[Collected data]
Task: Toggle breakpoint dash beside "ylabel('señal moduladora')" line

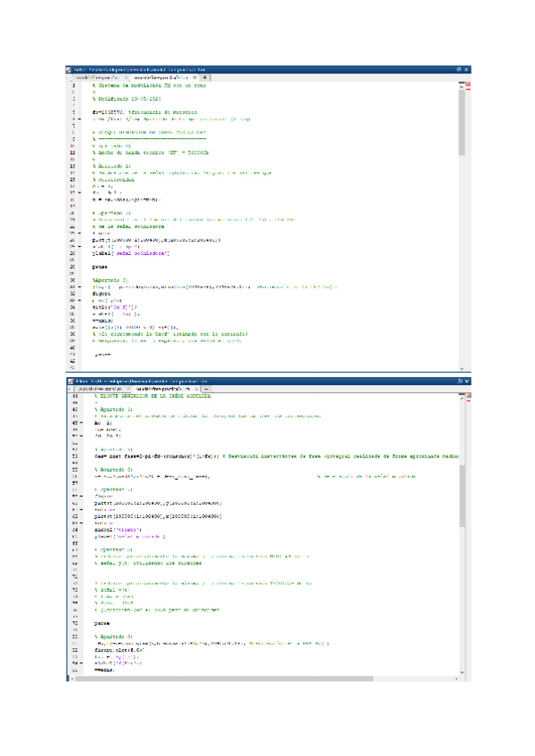Action: click(x=79, y=254)
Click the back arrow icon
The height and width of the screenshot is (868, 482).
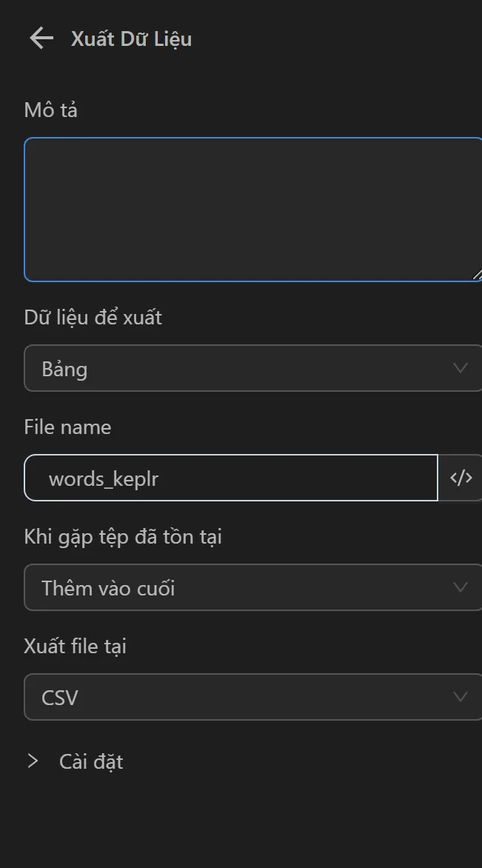[41, 39]
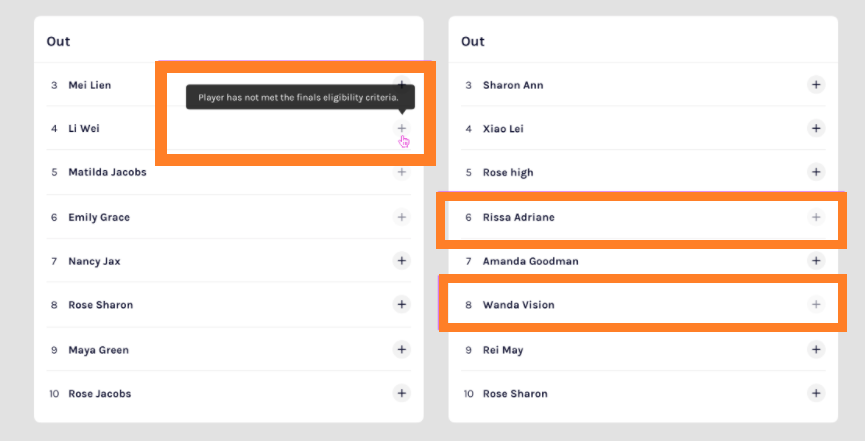The width and height of the screenshot is (865, 441).
Task: Add Amanda Goodman with plus icon
Action: coord(816,261)
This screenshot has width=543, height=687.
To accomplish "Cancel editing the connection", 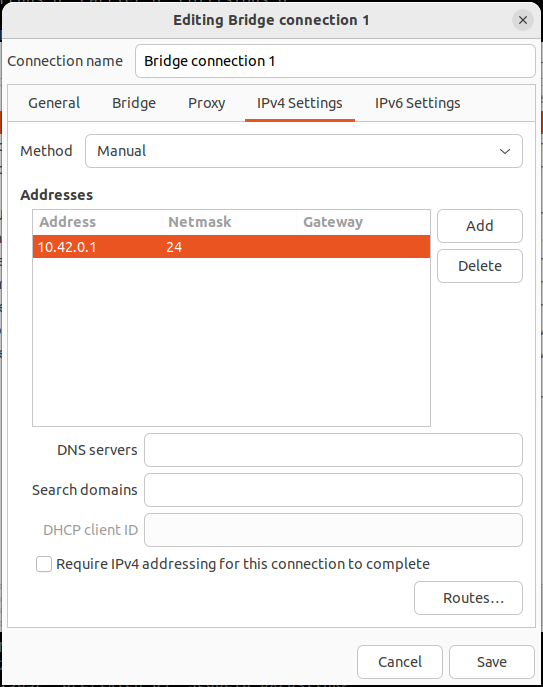I will [400, 662].
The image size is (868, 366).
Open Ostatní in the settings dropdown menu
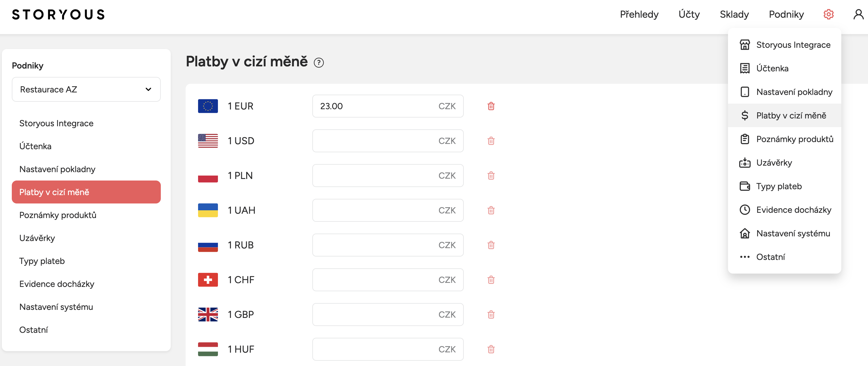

◆ **Exercise**:
Restate the lines of the records exactly, starting at the first and stopping after the line with "This screenshot has width=543, height=687.". Leave out any picture.

◆ **Solution**:
Task: Toggle breakpoint dash beside "ylabel('señal moduladora')" line

Action: click(x=79, y=254)
Click the back arrow icon
The height and width of the screenshot is (868, 482).
[41, 39]
The width and height of the screenshot is (865, 441).
Task: Add Amanda Goodman with plus icon
Action: coord(816,261)
This screenshot has width=543, height=687.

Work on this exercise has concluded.